▶ _Information supplied_:
↓↓↓

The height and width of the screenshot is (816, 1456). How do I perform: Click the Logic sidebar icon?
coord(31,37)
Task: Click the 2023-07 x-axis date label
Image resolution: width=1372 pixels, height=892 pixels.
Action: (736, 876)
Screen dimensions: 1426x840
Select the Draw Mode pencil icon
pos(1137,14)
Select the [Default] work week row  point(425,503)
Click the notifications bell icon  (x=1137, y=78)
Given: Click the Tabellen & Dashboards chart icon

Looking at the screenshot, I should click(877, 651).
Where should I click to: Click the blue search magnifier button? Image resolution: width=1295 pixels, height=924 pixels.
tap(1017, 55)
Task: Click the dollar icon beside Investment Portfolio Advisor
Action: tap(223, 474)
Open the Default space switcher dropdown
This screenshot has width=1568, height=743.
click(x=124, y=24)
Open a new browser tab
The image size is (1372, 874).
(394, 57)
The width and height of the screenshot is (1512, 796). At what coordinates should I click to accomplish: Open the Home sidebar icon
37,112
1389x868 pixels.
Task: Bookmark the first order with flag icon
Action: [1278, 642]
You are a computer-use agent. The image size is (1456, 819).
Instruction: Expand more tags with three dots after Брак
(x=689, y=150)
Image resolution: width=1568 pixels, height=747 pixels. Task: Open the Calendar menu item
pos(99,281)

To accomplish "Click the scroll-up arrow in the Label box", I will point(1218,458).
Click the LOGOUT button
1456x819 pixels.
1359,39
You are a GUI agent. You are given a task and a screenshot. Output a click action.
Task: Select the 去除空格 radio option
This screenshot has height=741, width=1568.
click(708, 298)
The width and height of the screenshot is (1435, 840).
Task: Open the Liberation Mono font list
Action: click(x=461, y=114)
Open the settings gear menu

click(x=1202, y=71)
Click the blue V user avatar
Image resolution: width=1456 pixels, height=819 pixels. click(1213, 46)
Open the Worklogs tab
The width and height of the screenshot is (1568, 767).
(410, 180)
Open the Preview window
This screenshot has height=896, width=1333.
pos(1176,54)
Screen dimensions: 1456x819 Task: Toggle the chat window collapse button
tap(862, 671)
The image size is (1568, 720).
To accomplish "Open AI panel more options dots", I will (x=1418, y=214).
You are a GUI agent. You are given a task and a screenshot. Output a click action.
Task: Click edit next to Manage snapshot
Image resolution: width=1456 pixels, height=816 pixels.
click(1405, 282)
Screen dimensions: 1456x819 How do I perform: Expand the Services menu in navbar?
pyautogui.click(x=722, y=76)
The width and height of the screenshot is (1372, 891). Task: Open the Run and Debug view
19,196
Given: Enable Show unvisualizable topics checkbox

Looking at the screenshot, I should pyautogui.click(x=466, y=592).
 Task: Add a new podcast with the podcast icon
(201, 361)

↑↑↑

Please retype all of the data above exactly as written.

▶ _Your solution_:
The height and width of the screenshot is (816, 1456). How do I perform: Click the Logic sidebar icon?
coord(31,37)
Task: Click the 2023-07 x-axis date label
Image resolution: width=1372 pixels, height=892 pixels.
Action: (736, 876)
Screen dimensions: 1426x840
Select the Draw Mode pencil icon
pos(1137,14)
Select the [Default] work week row  point(425,503)
Click the notifications bell icon  (x=1137, y=78)
Given: Click the Tabellen & Dashboards chart icon

Looking at the screenshot, I should click(877, 651).
Where should I click to: Click the blue search magnifier button? Image resolution: width=1295 pixels, height=924 pixels.
tap(1017, 55)
Task: Click the dollar icon beside Investment Portfolio Advisor
Action: tap(223, 474)
Open the Default space switcher dropdown
This screenshot has width=1568, height=743.
click(x=124, y=24)
Open a new browser tab
The image size is (1372, 874).
(394, 57)
The width and height of the screenshot is (1512, 796). At what coordinates should I click to accomplish: Open the Home sidebar icon
37,112
1389x868 pixels.
Task: Bookmark the first order with flag icon
Action: [1278, 642]
You are a computer-use agent. The image size is (1456, 819).
Instruction: Expand more tags with three dots after Брак
(x=689, y=150)
Image resolution: width=1568 pixels, height=747 pixels. Task: Open the Calendar menu item
pos(99,281)

To accomplish "Click the scroll-up arrow in the Label box", I will point(1218,458).
Click the LOGOUT button
1456x819 pixels.
1359,39
You are a GUI agent. You are given a task and a screenshot. Output a click action.
Task: Select the 去除空格 radio option
This screenshot has height=741, width=1568.
click(708, 298)
The width and height of the screenshot is (1435, 840).
Task: Open the Liberation Mono font list
Action: click(x=461, y=114)
Open the settings gear menu

click(x=1202, y=71)
Click the blue V user avatar
Image resolution: width=1456 pixels, height=819 pixels. click(1213, 46)
Open the Worklogs tab
The width and height of the screenshot is (1568, 767).
(410, 180)
Open the Preview window
This screenshot has height=896, width=1333.
pos(1176,54)
Screen dimensions: 1456x819 Task: Toggle the chat window collapse button
tap(862, 671)
The image size is (1568, 720).
To accomplish "Open AI panel more options dots", I will (x=1418, y=214).
You are a GUI agent. You are given a task and a screenshot. Output a click action.
Task: Click edit next to Manage snapshot
Image resolution: width=1456 pixels, height=816 pixels.
click(1405, 282)
Screen dimensions: 1456x819 How do I perform: Expand the Services menu in navbar?
pyautogui.click(x=722, y=76)
The width and height of the screenshot is (1372, 891). Task: Open the Run and Debug view
19,196
Given: Enable Show unvisualizable topics checkbox

Looking at the screenshot, I should pyautogui.click(x=466, y=592).
 Task: Add a new podcast with the podcast icon
(201, 361)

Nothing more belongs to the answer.